The horse DNA was discovered after testing was carried out on the pies, according to ITV news. Lancashire County Council has said it has removed the products from all school kitchens.
Lancashire County Councillor Susie Charles, cabinet member for children and schools, said it did not "appear" there is a food safety issue.
"We share the concerns people have about what is clearly a major problem in food supplies across the UK and Europe," she said in a statement.
"Because of those concerns we decided to seek extra assurance that our external suppliers were not providing any products containing horse meat DNA, and one of the products has returned a positive result.
"Relatively few schools in Lancashire use this particular product but our priority is to provide absolute assurance that meals contain what the label says - having discovered this one doesn't, we have no hesitation in removing it from menus.

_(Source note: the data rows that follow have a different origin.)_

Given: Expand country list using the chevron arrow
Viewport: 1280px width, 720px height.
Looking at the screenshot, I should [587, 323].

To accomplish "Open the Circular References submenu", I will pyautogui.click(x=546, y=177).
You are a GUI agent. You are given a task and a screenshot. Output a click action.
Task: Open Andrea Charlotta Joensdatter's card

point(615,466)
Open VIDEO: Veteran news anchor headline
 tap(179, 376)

"This does not appear to be a food safety issue but I've no doubt parents will agree we need to take a very firm line with suppliers and it is a credit to our officers that we have been able to quickly identify the problem and take the product off the menus."

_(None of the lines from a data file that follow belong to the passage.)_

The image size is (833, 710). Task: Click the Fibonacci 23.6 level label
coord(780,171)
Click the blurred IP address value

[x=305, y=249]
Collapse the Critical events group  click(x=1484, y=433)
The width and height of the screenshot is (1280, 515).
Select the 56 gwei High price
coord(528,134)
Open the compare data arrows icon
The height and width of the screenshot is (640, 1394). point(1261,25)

The revelation comes a day after Staffordshire County Council announced it would be removing beef from school menus over fears of horse meat contamination.
Pub and restaurant company Whitbread announced on Friday it had found horse meat in its beef lasagne and burgers. The meals have been sold at restaurants and hotels including Premier Inn, Beefeater Grill and Brewers Fayre establishments.

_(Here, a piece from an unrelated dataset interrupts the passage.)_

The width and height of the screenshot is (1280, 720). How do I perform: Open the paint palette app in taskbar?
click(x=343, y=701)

Southampton University students have also fallen victim to the horse meat scandal, with the student union's campus shop selling Findus beef lasagne, the Soton Tab reported. A notice of apology was posted on the door of the SU shop saying: "We want to reiterate we are deeply sorry we have let people down, we are acting to make sure this cannot happen again and wanted to share what we are currently doing."
The Food Standards Agency is due to report on UK products after asking retailers and suppliers to provide test results on processed meals labelled as "beef".
The news from Lancashire came after officials said burgers containing horse meat had been supplied to hospitals in Northern Ireland.
David Bingham from the health service's Business Services Organisation, which provides meat for the health trusts, said a range from a company in the Republic of Ireland had been withdrawn.
Northern Ireland's agriculture minister Michelle O'Neill has called a special meeting on the horse meat crisis.
Ahead of the FSA test results announcement several major retailers said test results on processed meals have proven negative for horse meat.
Tesco, Sainsbury's, Morrisons, Iceland, Marks and Spencer and the Co-op said no horse meat was found in their products.
Asda withdrew its 500g beef bolognese sauce from shelves yesterday after tests revealed the presence of horse DNA.
The company apologised to customers and said it was taking a "belt-and-braces approach" by removing a further three beef products made by the same supplier, the Greencore plant in Bristol, as a precaution.
The Food Standards Agency (FSA) had asked retailers and suppliers to provide "meaningful results" from tests to detect the presence of horse meat in processed meals labelled as beef.
The FSA said it wanted the food industry to show the food it sells and serves is what it says it is on the label.
Helen Dickinson, director general of the British Retail Consortium, which represents supermarkets, rejected claims that its members were slow to remove products potentially containing horse meat from their shelves.
"Retailers have not been reticent, they have been working hard over the last three weeks since this issue first arose to make sure any problems they do identify they act on quickly," she said.